Mayor Allen Joines delivered opening remarks before inviting guests in the newly beautified convention center for a reception. He touted the large windows that opened up the interior space, better sound and light quality, not to mention the convention center has been moved closer to the street and provides a more inviting atmosphere.
Joines stated, “last year tourism had a $80 million impact in the city, so with the new convention center, the city expects to see a jump in tax revenue from local hotels, restaurants and retail.”
Joines also felt the promise of a new convention center aided decision makers when they considered Winston-Salem for the new Cardinal Hotel and the planned Indigo Hotel slated to be located at the Pepper Building.
Councilwoman D.D. Adams highlighted the collective input received prior to upgrading the facility which resulted in a colorful and vibrant space that pays homage to past leaders. Adams shared, “We never closed during the rehabilitation process, so no customers were impacted by the need to upgrade.”
North Carolina State Senator Joyce Krawiec was the only one to attend from the General Assembly and thought, “this is amazing, construction was done in less than a year and it was all local taxpayer money.”
Krawiec is excited the National Council of State Legislators will host their annual Women’s Leadership Conference in Downtown Winston-Salem this year, which she directly accredited to the city’s willingness to invest in the central business district.
Milton Rhodes, former president of the Arts Council, was one of many community stakeholders in attendance and reminded others that it took over 17 years to make this project a reality.
Rhodes believes, “The city has to take more risks, move with greater speed and make proactive decisions” to remain competitive in a growing North Carolina.

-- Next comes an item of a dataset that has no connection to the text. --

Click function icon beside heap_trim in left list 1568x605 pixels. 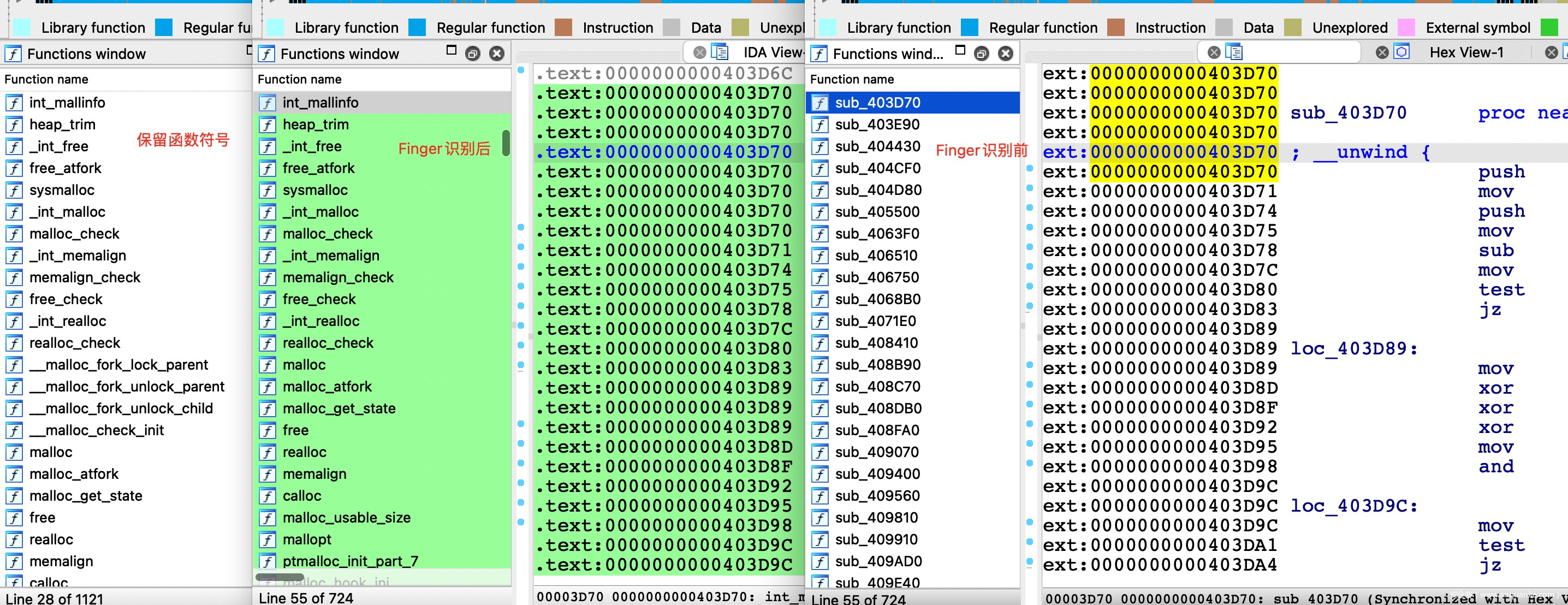(x=14, y=125)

Forsyth County Commissioner Gloria Whisenhunt represents the county of the Convention and Visitors Bureau Board of Directors and declared the reinvention of the Benton Convention Center is “already boosting economic development and the city is now booking events 5 years out.”
Other community members in attendance were not as focus on the economic impact – LaDonna Bost along with her husband former Clemmons Mayor John Bost were “measuring the drapes”. Every year they participate in decorating the convention center for Love Out Loud, which is hosted annually during the holiday season.
Love Out Loud focuses on developing relationships and convening people across diverse cultures, race and faith-based groups – so they use the common space available in the convention center to build social capital.
Chuck Spong, executive director of Love Out Loud stated, “The convention center is the place where the city comes together.” We are happy to continue the Moravian tradition of unity as we move into our 10th year of hosting “Christmas for the City”, which is a no cost event available to the community at-large.
Winston-Salem Ambassadors is a newly formed non-profit with a mission to educate people about the assets and opportunities located throughout the city. Mackenzie Cates-Allen founded the organization in 2016 and feels that “everyone can be an ambassador” and the convention center is a “great asset to draw people into the city.”
One of my favorite encounters happened to be with Apostle Khadejahdiop, she worked in food service at the convention center nearly 40 years ago and returned to see “what all hoopla was about”. She was “amazed” at the transformation of the historical asset that’s been the center anchor of downtown for several decades.
Councilmember Derwin Montgomery, who also serves as executive director of the Bethesda Center and senior pastor at First Calvary Baptist Church had simple remarks to share, “the reinvention of the convention center is a dramatic improvement from what existed and it’s a huge investment in the community’s future.”